據(jù)報道WTAP參與細胞周期調(diào)控,因此我們擬探討其在HCC中的相關(guān)機制。結(jié)果表明,WTAP敲低導(dǎo)致了G2/M的大量阻滯(圖6a,b)。為了闡明潛在的機制,我們研究了與細胞周期相關(guān)的幾個元素。有趣的是,當WTAP在轉(zhuǎn)錄水平失活時,在細胞周期和增殖中發(fā)揮重要作用的腫瘤抑制因子p21和p27的表達顯著增加(圖6c、d)。同時,western blot分析發(fā)現(xiàn)WTAP敲低上調(diào)了p21和p27,同時下調(diào)了CDC25C、CDK1、cyclin-A2和cyclin-B1。相反,WTAP的過表達減輕了p21和p27的表達,降低了G2期所有指示的檢查點蛋白的放大(圖6e)。

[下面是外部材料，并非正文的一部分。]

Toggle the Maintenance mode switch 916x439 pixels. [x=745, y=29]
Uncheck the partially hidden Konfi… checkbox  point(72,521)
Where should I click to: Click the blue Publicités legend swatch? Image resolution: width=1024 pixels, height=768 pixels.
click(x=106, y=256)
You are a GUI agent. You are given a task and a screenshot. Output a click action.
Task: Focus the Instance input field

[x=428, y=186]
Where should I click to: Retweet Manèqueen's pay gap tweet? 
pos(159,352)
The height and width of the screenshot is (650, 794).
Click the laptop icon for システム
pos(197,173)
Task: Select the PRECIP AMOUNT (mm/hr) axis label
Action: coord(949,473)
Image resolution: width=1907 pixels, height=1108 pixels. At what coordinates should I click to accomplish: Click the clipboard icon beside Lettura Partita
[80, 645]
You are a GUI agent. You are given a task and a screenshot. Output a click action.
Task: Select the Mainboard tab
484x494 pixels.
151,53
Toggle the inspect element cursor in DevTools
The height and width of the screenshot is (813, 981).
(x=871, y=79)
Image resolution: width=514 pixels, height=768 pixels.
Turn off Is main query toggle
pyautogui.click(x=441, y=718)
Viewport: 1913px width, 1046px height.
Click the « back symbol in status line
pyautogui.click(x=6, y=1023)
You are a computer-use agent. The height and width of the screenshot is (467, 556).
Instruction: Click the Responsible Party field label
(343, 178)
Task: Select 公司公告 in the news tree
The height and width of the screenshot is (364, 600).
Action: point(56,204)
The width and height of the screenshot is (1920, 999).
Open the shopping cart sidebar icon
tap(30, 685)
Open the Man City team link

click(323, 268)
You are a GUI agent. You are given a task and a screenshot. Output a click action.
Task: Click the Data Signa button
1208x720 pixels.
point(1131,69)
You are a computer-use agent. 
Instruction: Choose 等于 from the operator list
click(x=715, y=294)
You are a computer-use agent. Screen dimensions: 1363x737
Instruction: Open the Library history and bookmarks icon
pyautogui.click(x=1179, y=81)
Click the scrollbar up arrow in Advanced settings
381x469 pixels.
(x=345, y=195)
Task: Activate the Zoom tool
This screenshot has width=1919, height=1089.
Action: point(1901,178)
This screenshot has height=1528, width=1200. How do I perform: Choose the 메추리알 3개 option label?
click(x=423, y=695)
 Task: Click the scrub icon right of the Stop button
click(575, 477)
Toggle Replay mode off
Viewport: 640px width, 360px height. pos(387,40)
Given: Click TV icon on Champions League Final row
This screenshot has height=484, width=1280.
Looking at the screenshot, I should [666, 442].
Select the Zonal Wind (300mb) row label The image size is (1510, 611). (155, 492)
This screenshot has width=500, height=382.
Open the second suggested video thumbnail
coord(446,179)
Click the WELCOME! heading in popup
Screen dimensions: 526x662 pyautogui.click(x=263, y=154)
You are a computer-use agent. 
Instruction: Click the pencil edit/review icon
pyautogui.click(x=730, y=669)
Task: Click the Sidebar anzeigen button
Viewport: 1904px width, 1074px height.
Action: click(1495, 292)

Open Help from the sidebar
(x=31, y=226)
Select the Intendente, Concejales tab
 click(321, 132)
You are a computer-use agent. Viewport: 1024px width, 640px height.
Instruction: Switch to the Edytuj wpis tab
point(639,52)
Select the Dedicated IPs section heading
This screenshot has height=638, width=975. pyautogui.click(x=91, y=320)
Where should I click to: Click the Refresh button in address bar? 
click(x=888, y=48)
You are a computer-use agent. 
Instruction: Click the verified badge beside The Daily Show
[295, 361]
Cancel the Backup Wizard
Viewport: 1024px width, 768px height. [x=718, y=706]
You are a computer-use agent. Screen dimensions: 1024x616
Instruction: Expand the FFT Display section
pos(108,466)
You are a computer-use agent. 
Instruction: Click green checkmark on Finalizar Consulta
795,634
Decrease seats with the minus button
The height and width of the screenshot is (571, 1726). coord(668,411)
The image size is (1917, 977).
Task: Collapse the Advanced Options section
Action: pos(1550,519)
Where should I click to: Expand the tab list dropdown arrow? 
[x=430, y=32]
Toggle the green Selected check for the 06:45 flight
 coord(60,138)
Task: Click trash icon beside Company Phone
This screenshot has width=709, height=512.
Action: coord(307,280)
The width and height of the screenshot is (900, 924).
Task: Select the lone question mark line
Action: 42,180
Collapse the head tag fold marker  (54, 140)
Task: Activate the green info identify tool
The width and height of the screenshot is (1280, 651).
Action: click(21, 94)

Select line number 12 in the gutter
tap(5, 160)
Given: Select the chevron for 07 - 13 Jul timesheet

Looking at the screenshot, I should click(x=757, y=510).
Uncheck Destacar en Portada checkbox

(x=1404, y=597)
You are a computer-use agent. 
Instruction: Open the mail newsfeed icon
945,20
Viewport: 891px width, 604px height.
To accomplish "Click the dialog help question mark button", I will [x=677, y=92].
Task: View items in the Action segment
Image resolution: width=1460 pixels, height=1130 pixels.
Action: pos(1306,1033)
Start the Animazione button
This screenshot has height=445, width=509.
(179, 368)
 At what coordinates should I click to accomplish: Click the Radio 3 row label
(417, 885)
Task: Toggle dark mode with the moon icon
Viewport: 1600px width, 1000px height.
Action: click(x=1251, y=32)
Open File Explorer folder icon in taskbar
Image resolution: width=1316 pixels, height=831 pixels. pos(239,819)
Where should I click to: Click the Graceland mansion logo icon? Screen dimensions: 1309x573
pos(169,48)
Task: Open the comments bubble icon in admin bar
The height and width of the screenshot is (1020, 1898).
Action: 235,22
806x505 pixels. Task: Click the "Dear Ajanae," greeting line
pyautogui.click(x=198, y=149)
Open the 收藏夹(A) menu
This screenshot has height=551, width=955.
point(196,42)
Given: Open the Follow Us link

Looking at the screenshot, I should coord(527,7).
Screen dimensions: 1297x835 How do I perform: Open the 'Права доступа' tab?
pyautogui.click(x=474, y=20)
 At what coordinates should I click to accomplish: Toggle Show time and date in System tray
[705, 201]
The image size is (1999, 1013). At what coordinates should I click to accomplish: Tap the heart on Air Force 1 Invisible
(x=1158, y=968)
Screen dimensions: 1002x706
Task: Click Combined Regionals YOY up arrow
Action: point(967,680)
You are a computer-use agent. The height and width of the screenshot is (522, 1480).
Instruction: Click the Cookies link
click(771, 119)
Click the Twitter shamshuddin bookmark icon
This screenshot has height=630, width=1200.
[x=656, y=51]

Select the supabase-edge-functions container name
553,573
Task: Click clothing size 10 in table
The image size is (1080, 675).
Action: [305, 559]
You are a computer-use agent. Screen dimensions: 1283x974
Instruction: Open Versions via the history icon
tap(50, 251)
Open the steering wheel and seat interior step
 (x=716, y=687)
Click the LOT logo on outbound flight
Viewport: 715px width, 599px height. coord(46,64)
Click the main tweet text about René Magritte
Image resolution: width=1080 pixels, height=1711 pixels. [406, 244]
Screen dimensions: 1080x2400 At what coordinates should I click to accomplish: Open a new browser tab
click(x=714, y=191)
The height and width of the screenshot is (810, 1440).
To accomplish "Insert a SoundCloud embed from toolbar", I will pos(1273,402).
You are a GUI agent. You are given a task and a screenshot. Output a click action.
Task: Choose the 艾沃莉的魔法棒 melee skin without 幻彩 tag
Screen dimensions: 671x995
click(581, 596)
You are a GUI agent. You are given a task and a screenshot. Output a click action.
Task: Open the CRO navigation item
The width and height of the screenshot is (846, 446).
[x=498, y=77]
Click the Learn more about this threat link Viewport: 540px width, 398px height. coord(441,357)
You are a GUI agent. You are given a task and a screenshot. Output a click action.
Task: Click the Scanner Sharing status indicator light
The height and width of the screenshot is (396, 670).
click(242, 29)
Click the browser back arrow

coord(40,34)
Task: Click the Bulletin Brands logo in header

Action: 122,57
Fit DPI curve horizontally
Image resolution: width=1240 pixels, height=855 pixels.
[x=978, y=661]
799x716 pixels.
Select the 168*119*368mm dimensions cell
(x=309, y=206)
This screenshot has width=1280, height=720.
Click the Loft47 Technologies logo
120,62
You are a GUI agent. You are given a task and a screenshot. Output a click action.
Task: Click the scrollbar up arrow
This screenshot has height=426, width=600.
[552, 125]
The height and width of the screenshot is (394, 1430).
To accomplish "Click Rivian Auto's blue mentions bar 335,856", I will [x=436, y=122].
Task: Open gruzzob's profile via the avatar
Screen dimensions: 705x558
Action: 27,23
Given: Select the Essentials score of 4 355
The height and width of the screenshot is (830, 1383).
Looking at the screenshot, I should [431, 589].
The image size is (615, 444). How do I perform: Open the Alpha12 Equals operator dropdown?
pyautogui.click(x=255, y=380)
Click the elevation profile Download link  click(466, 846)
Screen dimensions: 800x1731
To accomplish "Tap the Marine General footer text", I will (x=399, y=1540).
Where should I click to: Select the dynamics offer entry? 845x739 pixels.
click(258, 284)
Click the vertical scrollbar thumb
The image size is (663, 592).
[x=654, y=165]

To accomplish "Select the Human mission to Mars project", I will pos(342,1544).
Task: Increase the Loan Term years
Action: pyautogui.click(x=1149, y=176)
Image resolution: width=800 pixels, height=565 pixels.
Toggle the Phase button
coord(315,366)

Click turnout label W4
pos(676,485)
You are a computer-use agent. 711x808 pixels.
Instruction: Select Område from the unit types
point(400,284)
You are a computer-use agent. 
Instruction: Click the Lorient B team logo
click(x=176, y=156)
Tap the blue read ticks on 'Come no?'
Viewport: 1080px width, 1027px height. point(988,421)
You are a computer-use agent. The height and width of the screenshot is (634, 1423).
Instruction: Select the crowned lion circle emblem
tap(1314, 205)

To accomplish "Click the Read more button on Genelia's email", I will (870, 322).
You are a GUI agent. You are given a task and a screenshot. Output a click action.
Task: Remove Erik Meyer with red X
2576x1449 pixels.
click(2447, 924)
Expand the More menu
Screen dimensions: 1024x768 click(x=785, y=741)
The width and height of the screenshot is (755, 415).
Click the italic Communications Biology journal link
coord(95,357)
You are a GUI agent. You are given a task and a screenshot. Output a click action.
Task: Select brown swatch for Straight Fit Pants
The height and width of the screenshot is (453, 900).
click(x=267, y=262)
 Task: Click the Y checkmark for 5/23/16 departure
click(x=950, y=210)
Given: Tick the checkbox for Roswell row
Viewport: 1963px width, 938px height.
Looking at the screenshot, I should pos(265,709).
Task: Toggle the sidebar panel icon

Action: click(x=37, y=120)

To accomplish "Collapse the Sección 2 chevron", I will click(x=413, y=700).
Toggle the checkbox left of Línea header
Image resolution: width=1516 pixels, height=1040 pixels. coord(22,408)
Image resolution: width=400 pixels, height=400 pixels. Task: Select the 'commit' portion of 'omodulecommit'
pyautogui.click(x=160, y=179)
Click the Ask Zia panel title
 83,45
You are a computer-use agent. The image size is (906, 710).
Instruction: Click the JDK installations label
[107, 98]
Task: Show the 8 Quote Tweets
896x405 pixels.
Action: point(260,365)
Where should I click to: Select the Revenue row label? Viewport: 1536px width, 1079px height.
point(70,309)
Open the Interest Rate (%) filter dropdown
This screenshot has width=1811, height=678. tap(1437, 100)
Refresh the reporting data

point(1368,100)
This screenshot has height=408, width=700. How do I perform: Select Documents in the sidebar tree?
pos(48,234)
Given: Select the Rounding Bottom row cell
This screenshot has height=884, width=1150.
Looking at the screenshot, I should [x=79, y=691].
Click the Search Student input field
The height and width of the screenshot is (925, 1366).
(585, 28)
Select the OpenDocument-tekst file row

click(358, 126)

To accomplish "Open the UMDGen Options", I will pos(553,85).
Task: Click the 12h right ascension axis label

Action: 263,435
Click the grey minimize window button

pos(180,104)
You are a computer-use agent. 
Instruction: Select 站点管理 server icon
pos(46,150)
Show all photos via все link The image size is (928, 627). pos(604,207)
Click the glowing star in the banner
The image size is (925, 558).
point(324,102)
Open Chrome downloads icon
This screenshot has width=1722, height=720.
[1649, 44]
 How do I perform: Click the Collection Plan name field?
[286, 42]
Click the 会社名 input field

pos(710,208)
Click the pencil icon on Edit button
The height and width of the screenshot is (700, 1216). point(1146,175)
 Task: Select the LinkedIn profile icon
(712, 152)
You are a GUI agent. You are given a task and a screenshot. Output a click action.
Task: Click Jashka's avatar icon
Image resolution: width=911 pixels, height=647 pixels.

為了進一步研究ETS1是否參與WTAP誘導(dǎo)的細胞周期效應(yīng),我們進行了一系列的挽救性實驗。結(jié)果表明抑制ETS1可顯著逆轉(zhuǎn)WTAP沉默引起的G2/M阻滯(圖6f)。此外,ETS1的下調(diào)導(dǎo)致p21和p27的減少(圖6h)。而且我們推測ETS1可能增強p21和p27的轉(zhuǎn)錄,因為ChIP實驗表明ETS1可以與啟動子結(jié)合(圖6i)。此外,ETS1的抑制恢復(fù)了WTAP抑制引起的p21和p27表達升高(圖6j,k),這些數(shù)據(jù)表明ETS1-p21/p27軸在HCC中對WTAP依賴的細胞周期調(diào)控至關(guān)重要。



7.結(jié)合高WTAP和低ETS1表達預(yù)測肝癌的不良預(yù)后

為了評估WTAP和ETS1的臨床相關(guān)性,我們對來自cohort1的相同HCC標本進行了WTAP和ETS1染色的IHC檢測。近65.2%的高WTAP表達的樣本ETS1染色較弱,而大約55.6%的低WTAP表達的樣本表現(xiàn)出更強的ETS1染色(圖6a,b)。基于這兩種因素結(jié)合的Kaplan-Meier分析進一步證明,WTAPhighETS1low表達的HCC患者的總體生存率比其他任何組都要低(圖7c)。綜上所述,WTAP與ETS1在臨床樣本中呈負相關(guān)關(guān)系,WTAP與ETS1的共表達模式可能是判斷HCC預(yù)后的一個有效因素。



總結(jié):

總之,我們的研究闡明了WTAP和活化的WTAP介導(dǎo)的m6A機制在HCC中的致癌作用。WTAP上調(diào)參與了ETS1的m6A修飾,隨后通過HuR關(guān)聯(lián)的方式使ETS1表觀遺傳沉默。我們的發(fā)現(xiàn)豐富了腫瘤特征中m6A甲基化的功能價值,為探索肝癌治療中有效的治療策略開辟了潛在的途徑。